Novell goes private in $2.2 bln deal with Attachmate

novell goes private in 2 bln deal with attachmate logo

Although Novell hasn’t been a big name in consumer computing since the days when WordPerfect was duking it out with Microsoft Word, there’s some big news to report today: the company has agreed to go private by being acquired by Attachmate Corporation in a deal valued at $2.2 billion. But that’s not the only part of the deal: as part of the transaction, Novell has agreed to sell nearly 900 patents to a consortium of companies led by none other than industry giant Microsoft for some $450 million in cash. And Microsoft isn’t uttering a peep about what those patents might be.
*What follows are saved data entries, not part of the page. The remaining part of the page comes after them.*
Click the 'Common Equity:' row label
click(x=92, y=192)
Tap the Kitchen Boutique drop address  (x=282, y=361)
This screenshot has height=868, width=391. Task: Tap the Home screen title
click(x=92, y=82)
“After a thorough review of a broad range of alternatives to enhance stockholder value, our Board of Directors concluded that the best available alternative was the combination of a merger with Attachmate Corporation and a sale of certain intellectual property assets to the consortium,” said Novel president and CEO Ron Hovsepian, in a statement. “We are pleased that these transactions appropriately recognize the value of Novell’s relationships, technology, and solutions, while providing our stockholders with an attractive cash premium for their investment.”
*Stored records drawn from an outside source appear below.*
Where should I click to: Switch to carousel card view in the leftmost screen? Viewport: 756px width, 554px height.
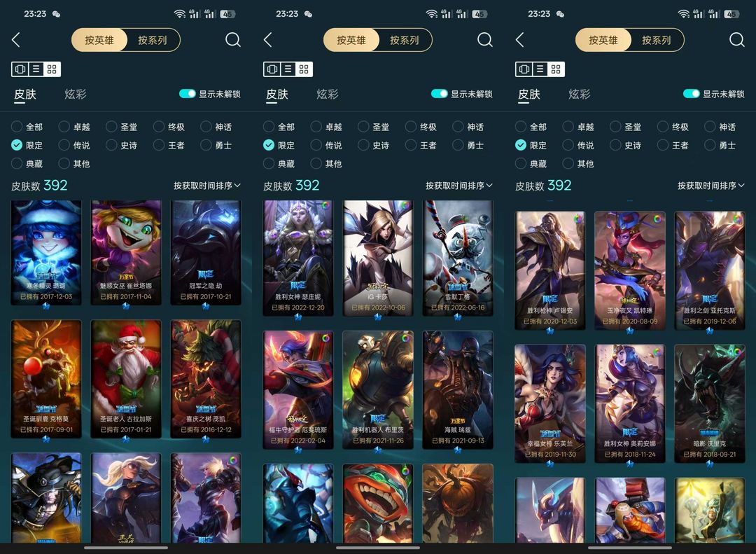tap(20, 69)
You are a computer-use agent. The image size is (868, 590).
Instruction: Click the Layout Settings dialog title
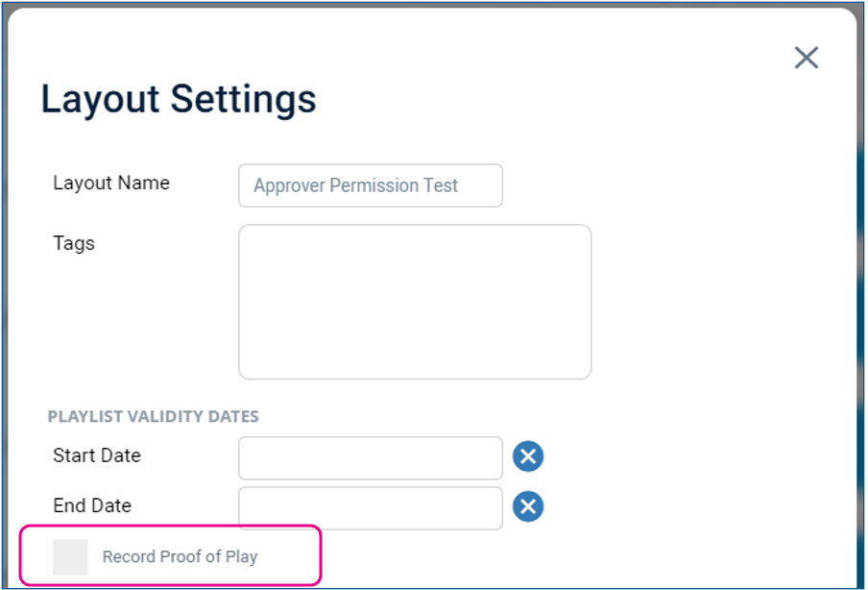click(x=179, y=100)

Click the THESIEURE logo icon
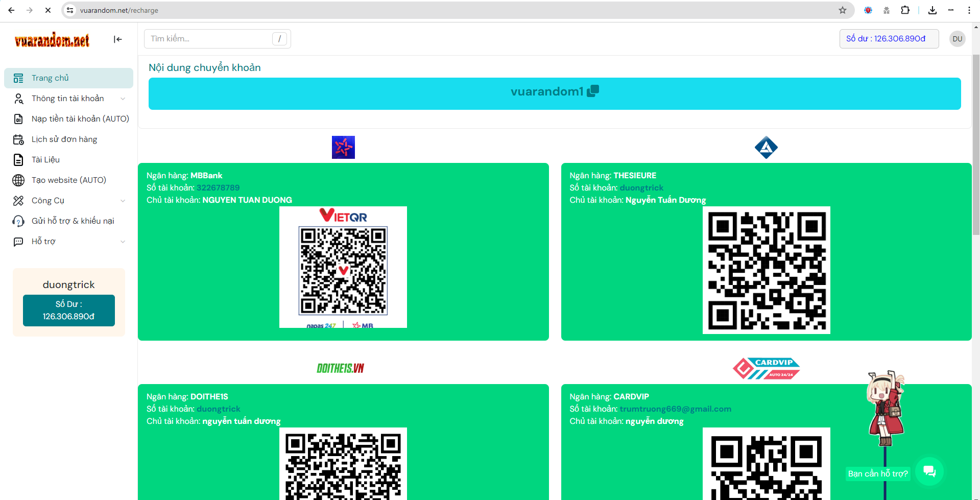tap(766, 148)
Earlier this year, Novell rejected a buyout offer from the Elliot Associates hedge fund.

Attachmate specializes in server management tools and terminal emulation software. At first glance, Novell and Attachmate would seem to have little overlap in their primary businesses, save that the companies that invest in Attachmate products are also likely to consider Novell products for their enterprise environments. Attachmate is a privately held company owned by an investment group headed by Francisco Partners, Golden Gate Capital, and Thoma Bravo.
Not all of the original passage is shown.